Write out the material below word for word, starting at the line that contains "Task: Tweet the flight via Twitter button" and ending with the final line of the material. Leave the pictures out of your copy.

+++ INPUT DATA +++

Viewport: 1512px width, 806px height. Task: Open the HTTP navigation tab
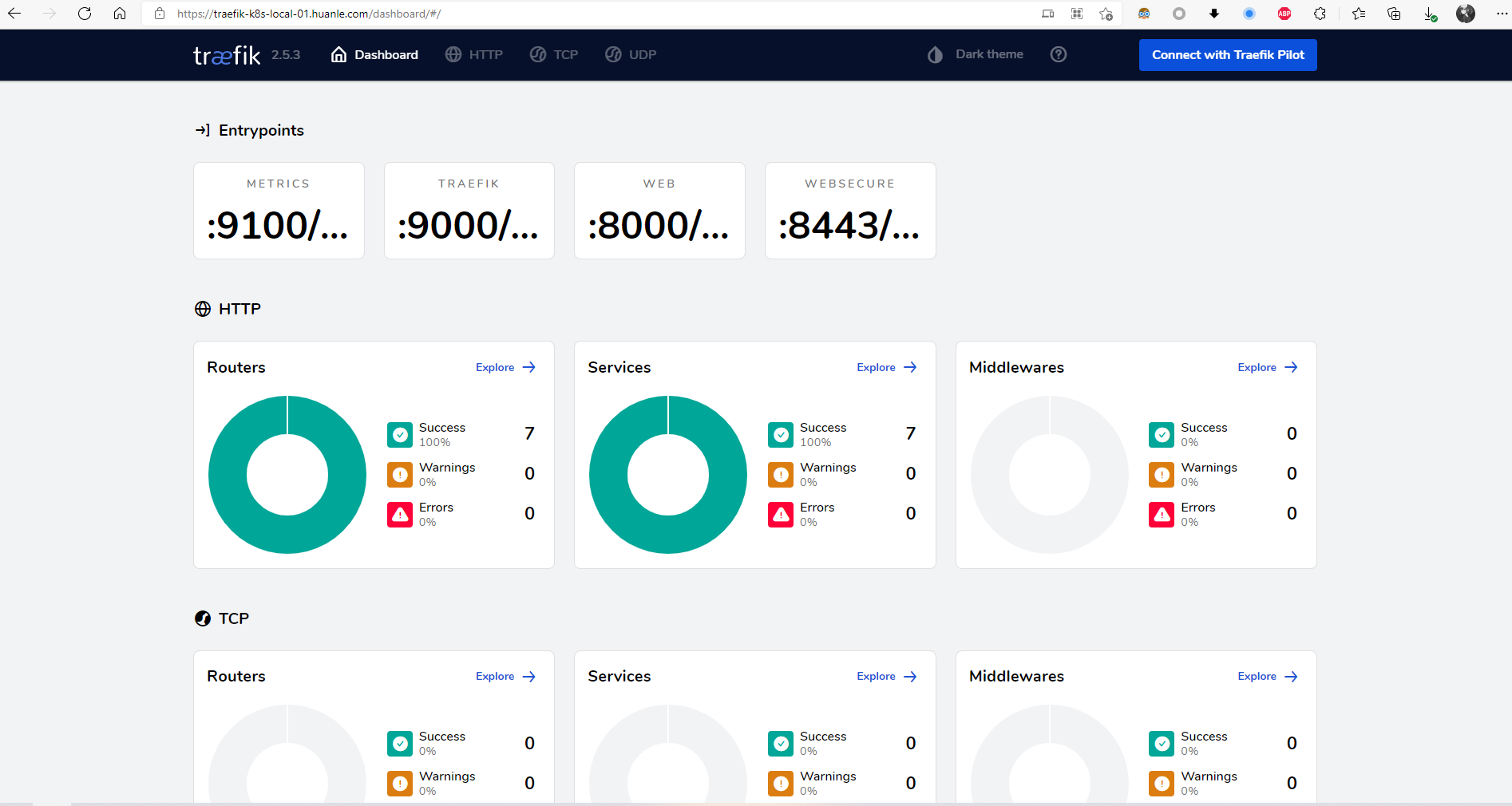pos(474,54)
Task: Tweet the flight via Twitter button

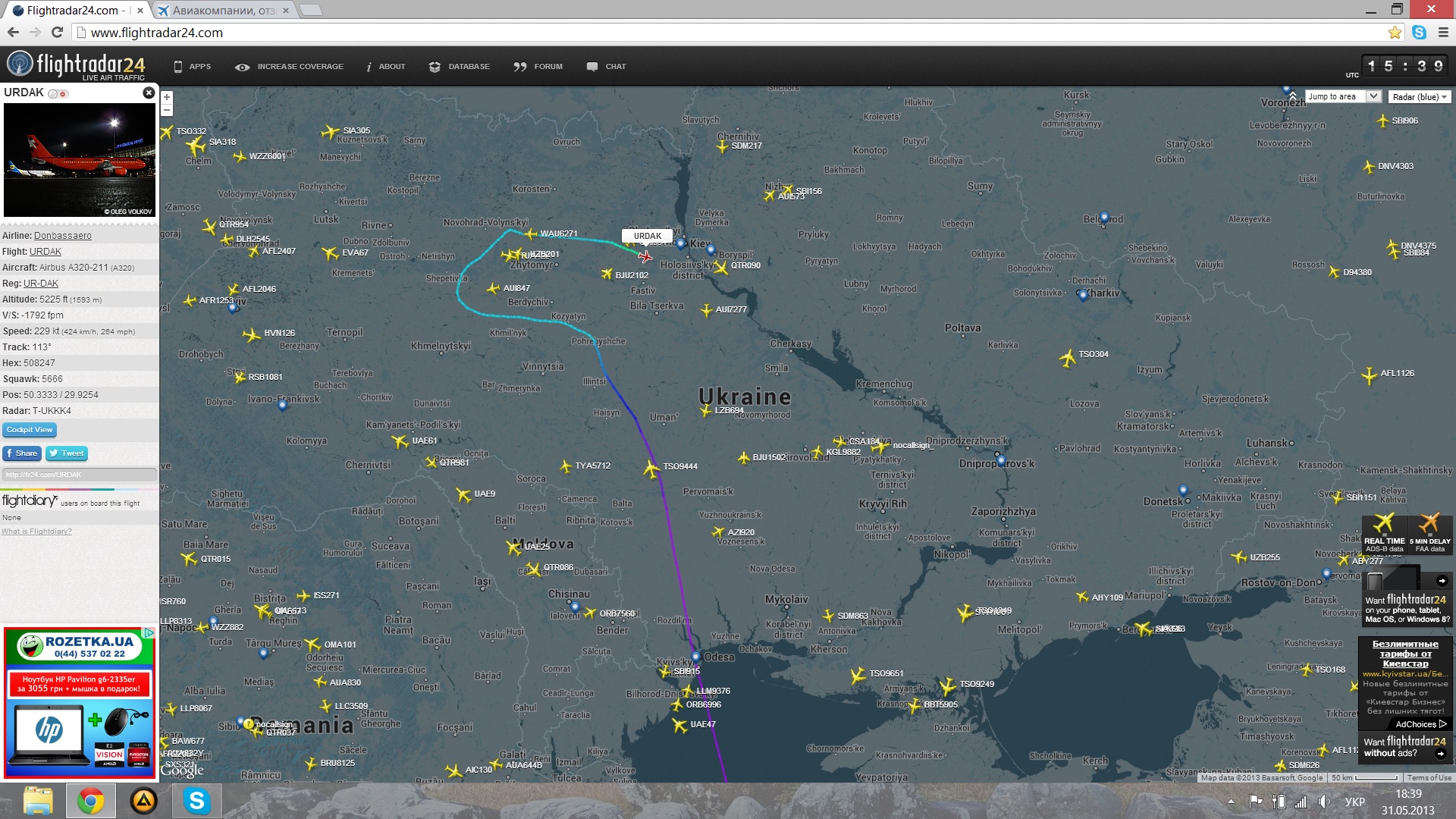Action: pos(67,453)
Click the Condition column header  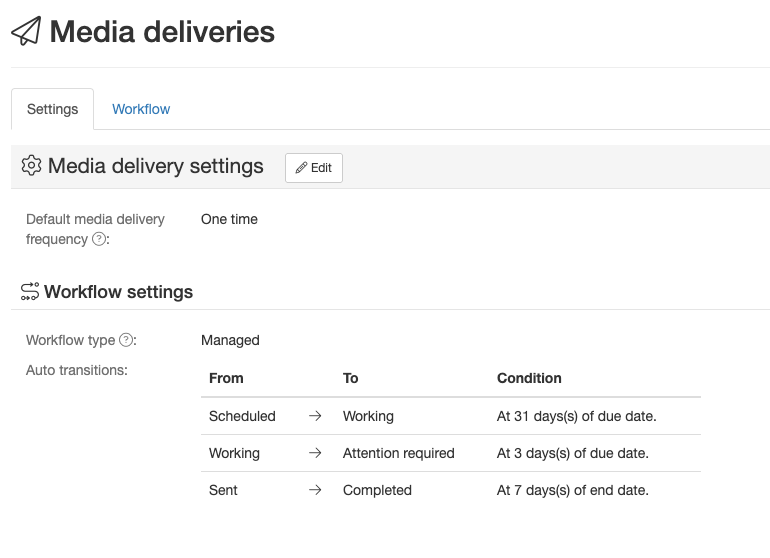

+++

## [OUTPUT FOR THIS TASK]
Task: Tweet the flight via Twitter button

Action: pos(67,453)
Click the Condition column header  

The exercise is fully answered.